WORK ORDER: Could you reproduce every entry that follows, exactly as shown?

[Stored items]
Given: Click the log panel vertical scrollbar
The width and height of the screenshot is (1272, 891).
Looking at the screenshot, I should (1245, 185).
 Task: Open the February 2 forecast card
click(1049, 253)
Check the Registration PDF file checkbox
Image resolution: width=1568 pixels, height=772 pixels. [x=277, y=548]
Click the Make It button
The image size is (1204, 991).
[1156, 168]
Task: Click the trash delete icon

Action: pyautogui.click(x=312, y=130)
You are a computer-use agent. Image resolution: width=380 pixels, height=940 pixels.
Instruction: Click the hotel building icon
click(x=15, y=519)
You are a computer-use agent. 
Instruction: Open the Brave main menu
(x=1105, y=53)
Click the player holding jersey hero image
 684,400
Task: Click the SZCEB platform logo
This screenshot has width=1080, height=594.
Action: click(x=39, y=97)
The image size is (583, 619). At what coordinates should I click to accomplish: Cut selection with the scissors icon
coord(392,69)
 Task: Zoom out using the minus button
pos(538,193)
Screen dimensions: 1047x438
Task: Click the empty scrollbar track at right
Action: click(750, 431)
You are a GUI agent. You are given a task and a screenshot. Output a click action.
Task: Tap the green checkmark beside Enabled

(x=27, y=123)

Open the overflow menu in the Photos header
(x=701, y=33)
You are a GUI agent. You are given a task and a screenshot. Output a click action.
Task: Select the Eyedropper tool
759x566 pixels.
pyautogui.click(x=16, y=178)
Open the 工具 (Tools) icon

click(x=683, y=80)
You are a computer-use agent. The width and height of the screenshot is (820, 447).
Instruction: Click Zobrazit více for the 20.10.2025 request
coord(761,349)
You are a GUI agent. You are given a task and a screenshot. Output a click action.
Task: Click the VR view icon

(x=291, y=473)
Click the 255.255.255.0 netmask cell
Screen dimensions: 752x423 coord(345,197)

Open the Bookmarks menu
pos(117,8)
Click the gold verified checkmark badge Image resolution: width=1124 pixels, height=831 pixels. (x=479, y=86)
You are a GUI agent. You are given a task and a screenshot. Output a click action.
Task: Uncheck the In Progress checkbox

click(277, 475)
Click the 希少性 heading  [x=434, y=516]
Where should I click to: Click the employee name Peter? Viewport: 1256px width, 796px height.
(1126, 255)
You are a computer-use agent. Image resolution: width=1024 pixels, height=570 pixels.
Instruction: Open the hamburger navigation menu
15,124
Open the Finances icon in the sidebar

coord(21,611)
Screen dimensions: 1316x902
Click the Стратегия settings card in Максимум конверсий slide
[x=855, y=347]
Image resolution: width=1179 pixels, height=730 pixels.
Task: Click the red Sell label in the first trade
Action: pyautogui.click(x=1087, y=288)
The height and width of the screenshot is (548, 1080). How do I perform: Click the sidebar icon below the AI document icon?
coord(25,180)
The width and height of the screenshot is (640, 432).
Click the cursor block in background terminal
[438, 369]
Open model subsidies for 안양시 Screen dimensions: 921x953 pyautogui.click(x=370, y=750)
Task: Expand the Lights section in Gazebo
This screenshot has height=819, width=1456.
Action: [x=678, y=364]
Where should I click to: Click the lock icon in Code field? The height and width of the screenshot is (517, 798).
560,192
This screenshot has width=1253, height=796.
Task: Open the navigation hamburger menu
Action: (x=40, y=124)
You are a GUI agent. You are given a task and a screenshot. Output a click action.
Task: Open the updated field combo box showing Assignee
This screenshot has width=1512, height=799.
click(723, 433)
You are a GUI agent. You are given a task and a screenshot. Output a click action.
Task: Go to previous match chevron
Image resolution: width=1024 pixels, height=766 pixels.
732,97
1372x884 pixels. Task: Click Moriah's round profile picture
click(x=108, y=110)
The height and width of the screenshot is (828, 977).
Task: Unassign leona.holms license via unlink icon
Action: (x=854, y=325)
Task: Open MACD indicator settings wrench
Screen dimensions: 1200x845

WRITTEN ANSWER:
Given: Click the log panel vertical scrollbar
The width and height of the screenshot is (1272, 891).
Looking at the screenshot, I should (1245, 185).
 Task: Open the February 2 forecast card
click(1049, 253)
Check the Registration PDF file checkbox
Image resolution: width=1568 pixels, height=772 pixels. [x=277, y=548]
Click the Make It button
The image size is (1204, 991).
[1156, 168]
Task: Click the trash delete icon

Action: pyautogui.click(x=312, y=130)
You are a computer-use agent. Image resolution: width=380 pixels, height=940 pixels.
Instruction: Click the hotel building icon
click(x=15, y=519)
You are a computer-use agent. 
Instruction: Open the Brave main menu
(x=1105, y=53)
Click the player holding jersey hero image
 684,400
Task: Click the SZCEB platform logo
This screenshot has width=1080, height=594.
Action: click(x=39, y=97)
The image size is (583, 619). At what coordinates should I click to accomplish: Cut selection with the scissors icon
coord(392,69)
 Task: Zoom out using the minus button
pos(538,193)
Screen dimensions: 1047x438
Task: Click the empty scrollbar track at right
Action: click(750, 431)
You are a GUI agent. You are given a task and a screenshot. Output a click action.
Task: Tap the green checkmark beside Enabled

(x=27, y=123)

Open the overflow menu in the Photos header
(x=701, y=33)
You are a GUI agent. You are given a task and a screenshot. Output a click action.
Task: Select the Eyedropper tool
759x566 pixels.
pyautogui.click(x=16, y=178)
Open the 工具 (Tools) icon

click(x=683, y=80)
You are a computer-use agent. The width and height of the screenshot is (820, 447).
Instruction: Click Zobrazit více for the 20.10.2025 request
coord(761,349)
You are a GUI agent. You are given a task and a screenshot. Output a click action.
Task: Click the VR view icon

(x=291, y=473)
Click the 255.255.255.0 netmask cell
Screen dimensions: 752x423 coord(345,197)

Open the Bookmarks menu
pos(117,8)
Click the gold verified checkmark badge Image resolution: width=1124 pixels, height=831 pixels. (x=479, y=86)
You are a GUI agent. You are given a task and a screenshot. Output a click action.
Task: Uncheck the In Progress checkbox

click(277, 475)
Click the 希少性 heading  [x=434, y=516]
Where should I click to: Click the employee name Peter? Viewport: 1256px width, 796px height.
(1126, 255)
You are a computer-use agent. Image resolution: width=1024 pixels, height=570 pixels.
Instruction: Open the hamburger navigation menu
15,124
Open the Finances icon in the sidebar

coord(21,611)
Screen dimensions: 1316x902
Click the Стратегия settings card in Максимум конверсий slide
[x=855, y=347]
Image resolution: width=1179 pixels, height=730 pixels.
Task: Click the red Sell label in the first trade
Action: pyautogui.click(x=1087, y=288)
The height and width of the screenshot is (548, 1080). How do I perform: Click the sidebar icon below the AI document icon?
coord(25,180)
The width and height of the screenshot is (640, 432).
Click the cursor block in background terminal
[438, 369]
Open model subsidies for 안양시 Screen dimensions: 921x953 pyautogui.click(x=370, y=750)
Task: Expand the Lights section in Gazebo
This screenshot has height=819, width=1456.
Action: [x=678, y=364]
Where should I click to: Click the lock icon in Code field? The height and width of the screenshot is (517, 798).
560,192
This screenshot has width=1253, height=796.
Task: Open the navigation hamburger menu
Action: (x=40, y=124)
You are a GUI agent. You are given a task and a screenshot. Output a click action.
Task: Open the updated field combo box showing Assignee
This screenshot has width=1512, height=799.
click(723, 433)
You are a GUI agent. You are given a task and a screenshot. Output a click action.
Task: Go to previous match chevron
Image resolution: width=1024 pixels, height=766 pixels.
732,97
1372x884 pixels. Task: Click Moriah's round profile picture
click(x=108, y=110)
The height and width of the screenshot is (828, 977).
Task: Unassign leona.holms license via unlink icon
Action: (x=854, y=325)
Task: Open MACD indicator settings wrench
Screen dimensions: 1200x845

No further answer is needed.